Paolo Cugini
Falamos cada vez
mais da era pós-cristã. Isso significa que há uma percepção de uma mudança
radical que ocorreu e que, em alguns aspectos, ainda não terminou. Afinal, é
difícil pensar que em pouco tempo uma cultura que marcou séculos de história
desaparecerá no ar, muito rapidamente. De qualquer forma, se é verdade que os
sinais do que se definia como um processo de descristianização eram presentes
desde o final do século XIX, também é verdade que, nas últimas décadas, essa
mudança de época se acelerou significativamente. O fato é que o cristianismo,
embora tenha uma influência flagrante na formação da cultura ocidental, agora
parece ter ficado sem influência. Se tentarmos olhar de perto esse fenômeno, o
qual é ao mesmo tempo histórico e cultural, percebemos que o cristianismo
começou a ranger quando as metanarrativas ocidentais começaram a mostrar seus
limites, dando lugar ao advento da era pós-moderna. A modernidade e o
cristianismo ocidental entraram em colapso e, em alguns aspectos, não é
possível apreender as causas de um sem considerar o outro.
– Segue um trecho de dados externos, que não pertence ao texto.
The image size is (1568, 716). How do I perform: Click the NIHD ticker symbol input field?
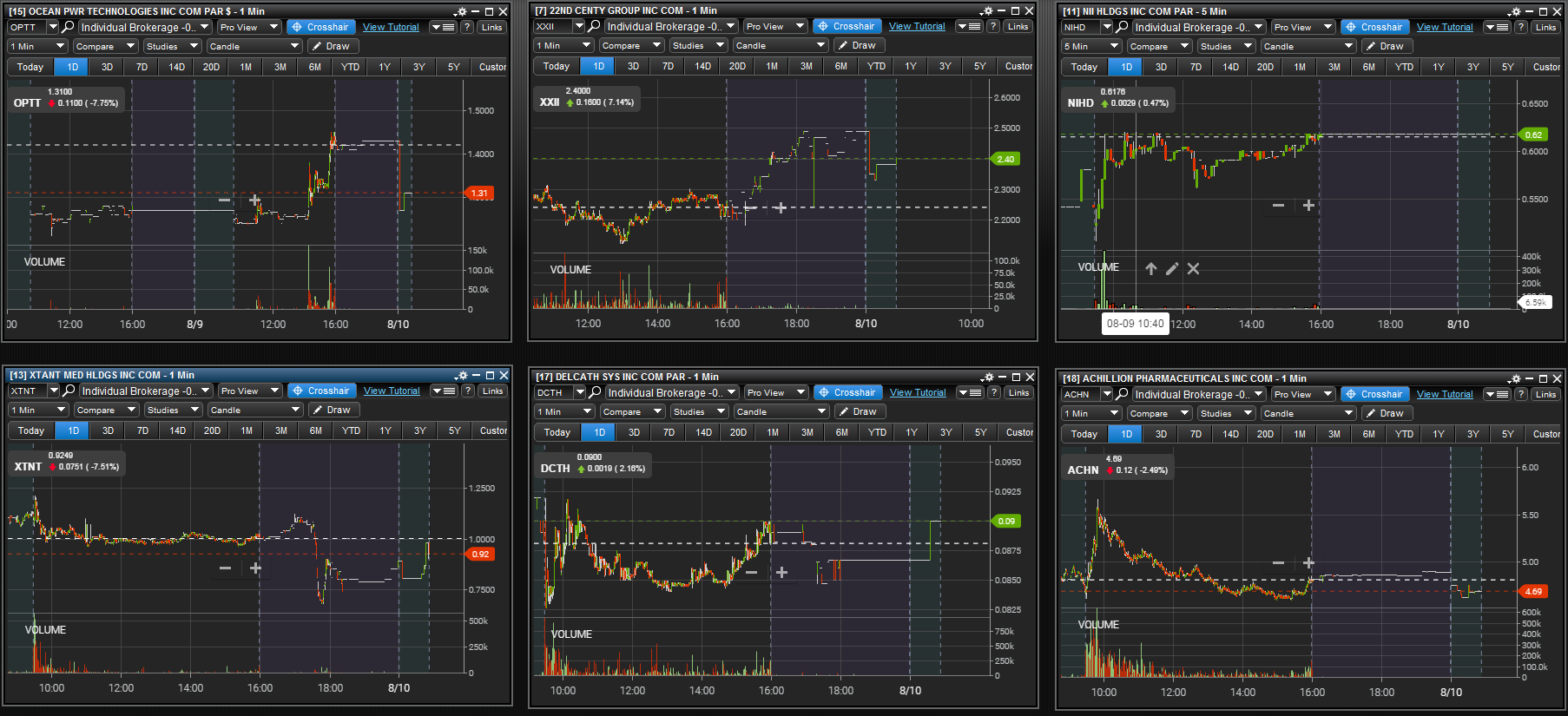click(1081, 27)
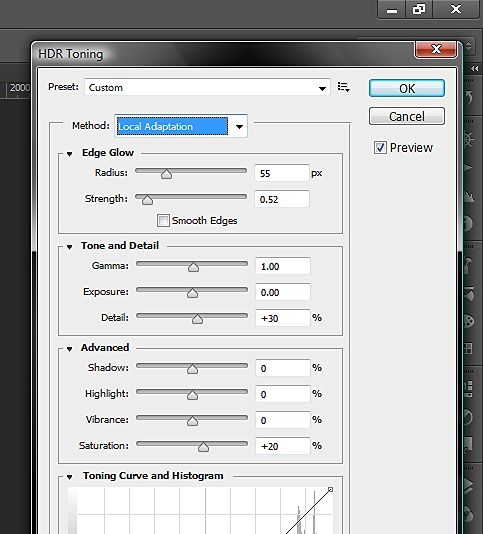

O aspecto mais
interessante, que vale a pena analisar, é o patrimônio de rituais religiosos e
de sacralidade que o cristianismo produziu e manifestou não apenas nas
celebrações religiosas, mas também na arte e na cultura. Qual é o destino de
todo esse patrimônio espiritual, cultural e artístico? A impressão geral que se
tem, é que o Ocidente vive essa transição de forma serena, como se nada
estivesse acontecendo. Este aspecto, a nosso ver, revela o grau de exteriorização
do cristianismo que, mais do que representar a alma de uma cultura, era
sobretudo um modo de estar no mundo, ou seja, uma política, um poder entre os
poderes, assim como uma estética.
Folheando as
páginas dos livros que apresentam as análises e reflexões sobre o fim do
cristianismo, impressiona que, a maioria da produção desses textos, ser
oriunda, de autores franceses. Na França, mais do que em outros países, a
reflexão sobre a descristianização do mundo ocidental, começou na época da
Revolução Francesa. Além disso, não poderia ser de outra forma, também porque a
Revolução Francesa afetou significativamente o cristianismo, ao ponto de
considerar o ano da revolução como o ano zero. Além desse fato, há outro, a
saber, a maioria dos autores franceses que analisam o processo de
descristianização são tradicionalistas, preocupados, portanto, em salvar o que
pode ser salvo, em procurar os defeitos e os culpados, mais do que indicar
novos caminhos no contexto que está surgindo. Dentre essas análises, vale
destacar a do sociólogo francês Guillaume Cuchet
(2018), que, ao invés de buscar a origem da
descristianização, indica seus sinais incontornáveis. Segundo Cuchet, os sinais
evidentes da descristianização em curso, devem ser identificados na queda
vertiginosa de alguns aspectos do culto católico, como a confissão individual e
a escassa presença de jovens na missa dominical. Além disso, outros sinais são
o fim da prática obrigatória e no silêncio sobre os "fins últimos",
ou seja, sobre os mistérios da Igreja sobre o que será depois da morte:
inferno, purgatório e paraíso. É especialmente digno de nota que, esses
sinais, são indicados com um tom acusatório, e não como um sinal de uma cultura
em mudança. De qualquer forma, segundo Cuchet, a causa que incentivou o
processo de descristianização deve ser identificada no Concílio Vaticano II,
considerado o verdadeiro événement déclencheur sem possibilidade de
reparação (Cuchet, 2018, p. 143). São análises que revelam uma dificuldade em
aceitar a mudança de época em curso e, sobretudo, considerá-la como definitiva.